──────── Entries shown
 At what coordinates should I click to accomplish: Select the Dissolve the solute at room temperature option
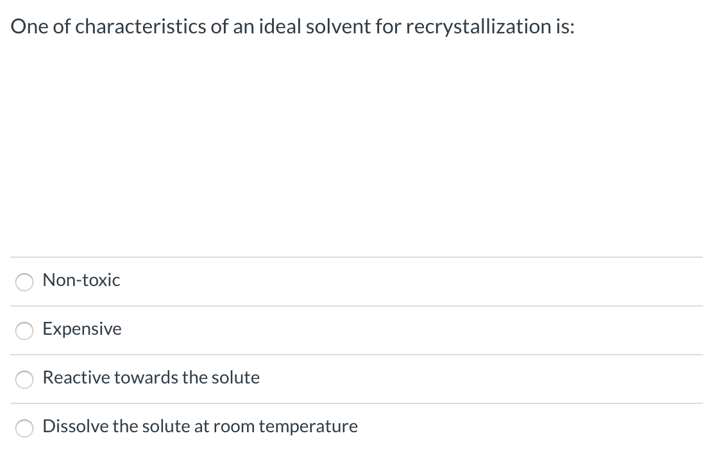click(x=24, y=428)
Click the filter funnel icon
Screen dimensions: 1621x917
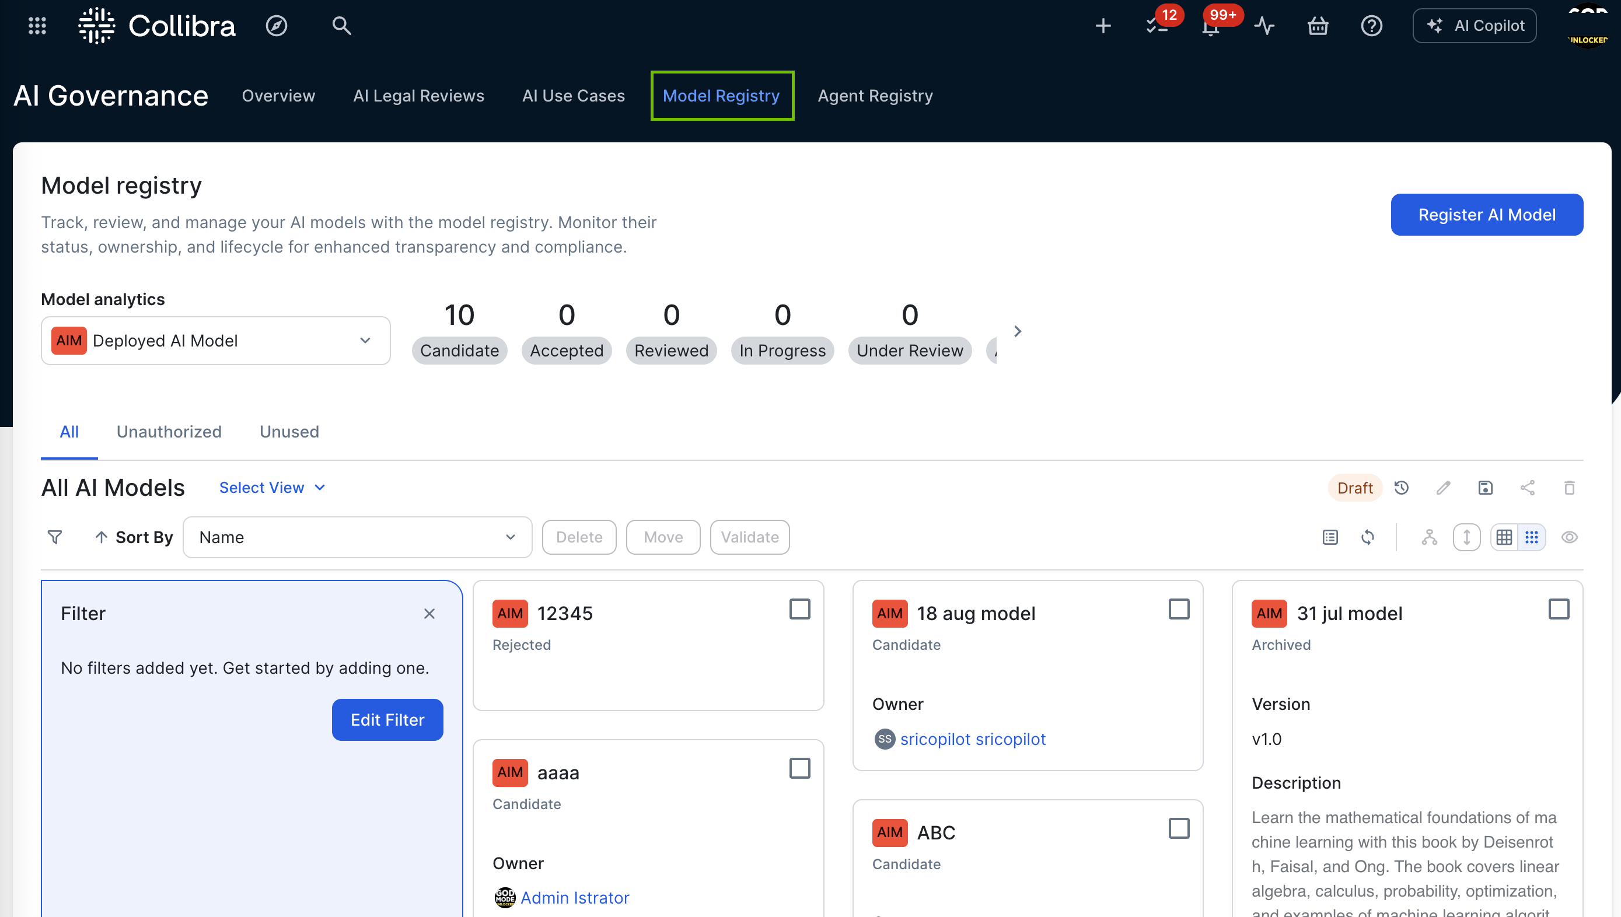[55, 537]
────────────────
Present each line of the material as a row in a Markdown table with the columns "Row" and "Line", skipping blank lines and leaving the pictures out.

#### Solution to this task
| Row | Line |
|---|---|
| 1 |  At what coordinates should I click to accomplish: Select the Dissolve the solute at room temperature option |
| 2 | click(x=24, y=428) |
| 3 | Click the filter funnel icon |
| 4 | Screen dimensions: 1621x917 |
| 5 | [55, 537] |